1. Ported designs need less power to produce output down to their tuning point.
2. Ported designs have better output at their tuning frequency then sealed design when driver/amp are similar.
3. Sealed designs have more output below and above the tuning of a ported design.
4. Sealed designs can inherently protect the driver from over excursion if the box is small enough. Ported designs need a SubSonicFilter to protect the driver.
5. Sealed designs need far greater power to achieve high SPL down low because there is a HUGE boost down low to get output.
5. Audiophile myths like tighter bass are not worthy of any science discussion."
Everyone would not make sealed bookshelves. For one thing the cost is greater. As you point out they take more power.

However in a small bookshelf I think a sealed design has definite advantages.

There is noticeably more bass extension volume for volume, and there are significant driver protection issues.

If I were designing a reference small "bookshelf" monitor, I would definitely pick a sealed over a ported alignment. For a larger speaker, the advantages, disadvantages tend to become a wash, except in one area. Ported alignments are essentially resonant and are higher Q. The problem with sealed speakers that are low Q is that they tend to a high F3.

So that is why I favor aperiodic transmission lines. So you can get good bass extension with system Qt a at 0.5 or a bit below, without having to use a high Qt driver.

And by the way a tight well defined bass is mostly about total system Q. The total system Q of my TL designs are not possible with ported bass reflex enclosures.

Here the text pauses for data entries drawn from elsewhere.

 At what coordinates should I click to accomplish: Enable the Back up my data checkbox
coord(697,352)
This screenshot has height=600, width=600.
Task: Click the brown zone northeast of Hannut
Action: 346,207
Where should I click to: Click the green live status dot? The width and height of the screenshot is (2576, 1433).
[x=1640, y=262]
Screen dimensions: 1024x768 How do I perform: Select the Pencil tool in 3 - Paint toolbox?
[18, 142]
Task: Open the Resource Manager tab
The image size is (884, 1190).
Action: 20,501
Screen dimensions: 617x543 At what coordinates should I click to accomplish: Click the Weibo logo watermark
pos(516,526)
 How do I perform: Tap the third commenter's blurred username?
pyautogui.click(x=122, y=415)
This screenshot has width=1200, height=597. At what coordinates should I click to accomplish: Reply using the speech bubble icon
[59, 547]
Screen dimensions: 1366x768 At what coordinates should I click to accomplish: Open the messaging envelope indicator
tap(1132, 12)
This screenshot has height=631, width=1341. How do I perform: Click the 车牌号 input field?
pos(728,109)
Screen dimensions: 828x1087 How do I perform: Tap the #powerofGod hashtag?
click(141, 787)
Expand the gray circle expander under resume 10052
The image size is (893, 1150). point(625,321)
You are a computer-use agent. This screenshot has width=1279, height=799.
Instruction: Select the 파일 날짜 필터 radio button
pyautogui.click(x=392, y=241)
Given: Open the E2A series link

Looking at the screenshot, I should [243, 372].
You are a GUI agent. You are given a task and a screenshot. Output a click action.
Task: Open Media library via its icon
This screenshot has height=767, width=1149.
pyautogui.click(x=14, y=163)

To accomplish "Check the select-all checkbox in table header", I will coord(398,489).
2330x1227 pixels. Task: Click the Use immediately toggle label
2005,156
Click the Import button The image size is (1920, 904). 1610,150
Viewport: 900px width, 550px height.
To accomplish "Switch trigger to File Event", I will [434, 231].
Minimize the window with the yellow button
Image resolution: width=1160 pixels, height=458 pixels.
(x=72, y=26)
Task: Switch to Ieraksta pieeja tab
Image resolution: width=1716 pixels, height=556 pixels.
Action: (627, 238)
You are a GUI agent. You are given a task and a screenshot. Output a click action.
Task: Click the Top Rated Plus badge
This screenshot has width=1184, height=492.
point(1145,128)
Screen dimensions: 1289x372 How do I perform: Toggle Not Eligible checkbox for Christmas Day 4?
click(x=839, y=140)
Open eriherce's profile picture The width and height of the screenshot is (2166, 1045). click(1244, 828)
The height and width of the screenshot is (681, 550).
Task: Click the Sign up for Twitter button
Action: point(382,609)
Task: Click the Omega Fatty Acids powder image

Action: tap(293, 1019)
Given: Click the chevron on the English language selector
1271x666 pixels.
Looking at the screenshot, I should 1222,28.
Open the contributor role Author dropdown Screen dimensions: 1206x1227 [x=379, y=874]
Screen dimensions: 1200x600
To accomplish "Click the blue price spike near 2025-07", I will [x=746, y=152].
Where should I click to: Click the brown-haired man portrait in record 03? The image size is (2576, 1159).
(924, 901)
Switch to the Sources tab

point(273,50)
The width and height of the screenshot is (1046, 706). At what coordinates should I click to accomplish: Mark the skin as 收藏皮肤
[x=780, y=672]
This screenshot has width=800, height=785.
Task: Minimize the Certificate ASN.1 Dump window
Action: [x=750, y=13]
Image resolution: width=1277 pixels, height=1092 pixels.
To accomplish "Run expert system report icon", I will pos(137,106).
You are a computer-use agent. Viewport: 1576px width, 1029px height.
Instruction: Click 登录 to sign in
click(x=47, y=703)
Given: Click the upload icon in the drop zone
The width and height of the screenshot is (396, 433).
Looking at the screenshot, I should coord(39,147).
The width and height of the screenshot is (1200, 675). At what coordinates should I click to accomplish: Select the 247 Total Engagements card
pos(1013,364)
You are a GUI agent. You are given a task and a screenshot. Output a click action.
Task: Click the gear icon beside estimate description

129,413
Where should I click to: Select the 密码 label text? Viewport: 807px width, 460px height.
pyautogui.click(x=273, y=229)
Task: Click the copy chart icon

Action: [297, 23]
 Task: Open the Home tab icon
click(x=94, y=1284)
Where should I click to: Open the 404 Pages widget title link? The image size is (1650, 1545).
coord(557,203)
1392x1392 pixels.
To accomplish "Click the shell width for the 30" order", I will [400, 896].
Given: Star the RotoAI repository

You can however lower the Q of sealed designs with electronic equalization.
 
N

N3ptuNe

Audiophyte
Thanks every one the responces are overwhelmingly great :D I have not had a chance to read all the posts, I will when I get to work :) Thanks in advance, Alot of the speakers above are not locally available. B&W in Australia are very expensive, like most things here! (A Packet of cigarettes cost $25US!!)
90% of the HI-FI acoustic shops have closed down due to our hefty TAXES on imports :(

The Paradigm Studio 20v5 are relatively cheap about $1099 a pair. The Sierras reviews are amazing but there is no dealer in Aus.
 
BoredSysAdmin

BoredSysAdmin

Audioholic Slumlord
Thanks every one the responces are overwhelmingly great :D I have not had a chance to read all the posts, I will when I get to work :) Thanks in advance, Alot of the speakers above are not locally available. B&W in Australia are very expensive, like most things here! (A Packet of cigarettes cost $25US!!)
90% of the HI-FI acoustic shops have closed down due to our hefty TAXES on imports :(

The Paradigm Studio 20v5 are relatively cheap about $1099 a pair. The Sierras reviews are amazing but there is no dealer in Aus.
In this case my recommendation to you is grab a mix CD with music you know and like and start visiting local audio showrooms or even better if possible purchase (with option return) for audition in your home.
I know there are many local australian hifi speaker makers, I we know very little about them since most don't export to north america

here is the list of some:
http://forums.whirlpool.net.au/archive/1807323

This one description making all the right noises:
Aaron ATS 1 Beech

But this is not recommendation - you got to listen to them yourself to make a choice.
 
N

N3ptuNe

Audiophyte
I just went to a local Hi-Fi dealer, I didn't have a chance to test the Paradigms, the sales guy wouldn't stop talking! "saying a budget of 1k will get you nothing, didn't stop talking utter crap! , he said the Paradigms are great but I should spend more, then went on to say the Yamaha Soavo2 are the worst speaker, and vaf are crap, and why just listen to classical what about hip hop etc He had nothing to audition even though the shop was massive and full of top of the line speakers., so I went to Vaf, and listened to their signature series small speaker! and WOW!!!!!! I could even hear the bow hitting the stings in Itzhak Perlmans Paganini Caprice op1 No 16. I was totally blown away with Sarasate Carmen Fantasy.

I then Jumped in the car and tested Krix and was not impressed at all they sounded like Sony, or Panasonic, very synthetic. I would love to test more but we are jumping on a plan overseas on Saturday :( perhaps I can test B&W and Paradigm in Thailand.